TASK TO COMPLETE: Could you print all the entries exactly?

*** Opening of INPUT RECORDS ***

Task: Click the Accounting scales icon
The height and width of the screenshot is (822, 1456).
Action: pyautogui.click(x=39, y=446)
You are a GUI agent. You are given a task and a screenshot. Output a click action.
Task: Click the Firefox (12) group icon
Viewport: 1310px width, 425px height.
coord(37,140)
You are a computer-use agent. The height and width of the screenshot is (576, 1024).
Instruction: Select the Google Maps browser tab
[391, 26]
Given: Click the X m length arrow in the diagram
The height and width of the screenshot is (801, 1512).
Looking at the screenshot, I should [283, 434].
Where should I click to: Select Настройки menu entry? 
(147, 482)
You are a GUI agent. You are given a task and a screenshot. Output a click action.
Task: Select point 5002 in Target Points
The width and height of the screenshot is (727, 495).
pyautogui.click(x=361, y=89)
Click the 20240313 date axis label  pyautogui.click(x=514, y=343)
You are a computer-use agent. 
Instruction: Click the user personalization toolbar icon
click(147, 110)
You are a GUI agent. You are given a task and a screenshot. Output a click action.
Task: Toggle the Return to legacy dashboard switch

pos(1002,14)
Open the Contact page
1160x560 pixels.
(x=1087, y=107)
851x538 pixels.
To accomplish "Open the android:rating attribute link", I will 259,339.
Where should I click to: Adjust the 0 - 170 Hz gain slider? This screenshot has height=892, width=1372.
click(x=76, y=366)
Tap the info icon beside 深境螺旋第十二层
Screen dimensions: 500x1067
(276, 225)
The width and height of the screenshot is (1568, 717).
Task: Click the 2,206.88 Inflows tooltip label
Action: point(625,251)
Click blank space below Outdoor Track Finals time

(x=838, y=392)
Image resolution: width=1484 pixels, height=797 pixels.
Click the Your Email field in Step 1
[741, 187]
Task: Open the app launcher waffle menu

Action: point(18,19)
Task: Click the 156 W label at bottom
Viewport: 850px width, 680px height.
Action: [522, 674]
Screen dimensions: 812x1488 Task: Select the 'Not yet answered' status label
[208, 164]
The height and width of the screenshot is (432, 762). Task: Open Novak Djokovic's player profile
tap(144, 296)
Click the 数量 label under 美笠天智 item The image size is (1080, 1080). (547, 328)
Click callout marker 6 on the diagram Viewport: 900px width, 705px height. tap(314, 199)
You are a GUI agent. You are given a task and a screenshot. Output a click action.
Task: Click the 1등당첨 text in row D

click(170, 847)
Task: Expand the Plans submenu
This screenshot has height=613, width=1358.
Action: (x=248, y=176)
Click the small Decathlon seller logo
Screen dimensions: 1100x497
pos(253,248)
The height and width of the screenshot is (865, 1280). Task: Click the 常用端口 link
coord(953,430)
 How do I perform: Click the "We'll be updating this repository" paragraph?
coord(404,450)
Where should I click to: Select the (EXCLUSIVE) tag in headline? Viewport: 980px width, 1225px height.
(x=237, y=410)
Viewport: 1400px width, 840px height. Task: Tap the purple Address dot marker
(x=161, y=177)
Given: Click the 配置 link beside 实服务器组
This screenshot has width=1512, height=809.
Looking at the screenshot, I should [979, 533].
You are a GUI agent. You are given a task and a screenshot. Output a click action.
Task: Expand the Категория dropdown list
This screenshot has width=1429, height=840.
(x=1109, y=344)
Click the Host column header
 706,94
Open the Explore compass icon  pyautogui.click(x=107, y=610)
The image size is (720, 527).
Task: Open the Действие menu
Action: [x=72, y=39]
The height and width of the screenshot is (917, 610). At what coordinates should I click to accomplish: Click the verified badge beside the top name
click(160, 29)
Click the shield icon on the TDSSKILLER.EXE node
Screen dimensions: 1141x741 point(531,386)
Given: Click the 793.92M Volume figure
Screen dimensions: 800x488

*** Close of INPUT RECORDS ***

RESPONSE AREA:
Task: Click the Accounting scales icon
The height and width of the screenshot is (822, 1456).
Action: pyautogui.click(x=39, y=446)
You are a GUI agent. You are given a task and a screenshot. Output a click action.
Task: Click the Firefox (12) group icon
Viewport: 1310px width, 425px height.
coord(37,140)
You are a computer-use agent. The height and width of the screenshot is (576, 1024).
Instruction: Select the Google Maps browser tab
[391, 26]
Given: Click the X m length arrow in the diagram
The height and width of the screenshot is (801, 1512).
Looking at the screenshot, I should [283, 434].
Where should I click to: Select Настройки menu entry? 
(147, 482)
You are a GUI agent. You are given a task and a screenshot. Output a click action.
Task: Select point 5002 in Target Points
The width and height of the screenshot is (727, 495).
pyautogui.click(x=361, y=89)
Click the 20240313 date axis label  pyautogui.click(x=514, y=343)
You are a computer-use agent. 
Instruction: Click the user personalization toolbar icon
click(147, 110)
You are a GUI agent. You are given a task and a screenshot. Output a click action.
Task: Toggle the Return to legacy dashboard switch

pos(1002,14)
Open the Contact page
1160x560 pixels.
(x=1087, y=107)
851x538 pixels.
To accomplish "Open the android:rating attribute link", I will 259,339.
Where should I click to: Adjust the 0 - 170 Hz gain slider? This screenshot has height=892, width=1372.
click(x=76, y=366)
Tap the info icon beside 深境螺旋第十二层
Screen dimensions: 500x1067
(276, 225)
The width and height of the screenshot is (1568, 717).
Task: Click the 2,206.88 Inflows tooltip label
Action: point(625,251)
Click blank space below Outdoor Track Finals time

(x=838, y=392)
Image resolution: width=1484 pixels, height=797 pixels.
Click the Your Email field in Step 1
[741, 187]
Task: Open the app launcher waffle menu

Action: point(18,19)
Task: Click the 156 W label at bottom
Viewport: 850px width, 680px height.
Action: [522, 674]
Screen dimensions: 812x1488 Task: Select the 'Not yet answered' status label
[208, 164]
The height and width of the screenshot is (432, 762). Task: Open Novak Djokovic's player profile
tap(144, 296)
Click the 数量 label under 美笠天智 item The image size is (1080, 1080). (547, 328)
Click callout marker 6 on the diagram Viewport: 900px width, 705px height. tap(314, 199)
You are a GUI agent. You are given a task and a screenshot. Output a click action.
Task: Click the 1등당첨 text in row D

click(170, 847)
Task: Expand the Plans submenu
This screenshot has height=613, width=1358.
Action: (x=248, y=176)
Click the small Decathlon seller logo
Screen dimensions: 1100x497
pos(253,248)
The height and width of the screenshot is (865, 1280). Task: Click the 常用端口 link
coord(953,430)
 How do I perform: Click the "We'll be updating this repository" paragraph?
coord(404,450)
Where should I click to: Select the (EXCLUSIVE) tag in headline? Viewport: 980px width, 1225px height.
(x=237, y=410)
Viewport: 1400px width, 840px height. Task: Tap the purple Address dot marker
(x=161, y=177)
Given: Click the 配置 link beside 实服务器组
This screenshot has width=1512, height=809.
Looking at the screenshot, I should [979, 533].
You are a GUI agent. You are given a task and a screenshot. Output a click action.
Task: Expand the Категория dropdown list
This screenshot has width=1429, height=840.
(x=1109, y=344)
Click the Host column header
 706,94
Open the Explore compass icon  pyautogui.click(x=107, y=610)
The image size is (720, 527).
Task: Open the Действие menu
Action: [x=72, y=39]
The height and width of the screenshot is (917, 610). At what coordinates should I click to accomplish: Click the verified badge beside the top name
click(160, 29)
Click the shield icon on the TDSSKILLER.EXE node
Screen dimensions: 1141x741 point(531,386)
Given: Click the 793.92M Volume figure
Screen dimensions: 800x488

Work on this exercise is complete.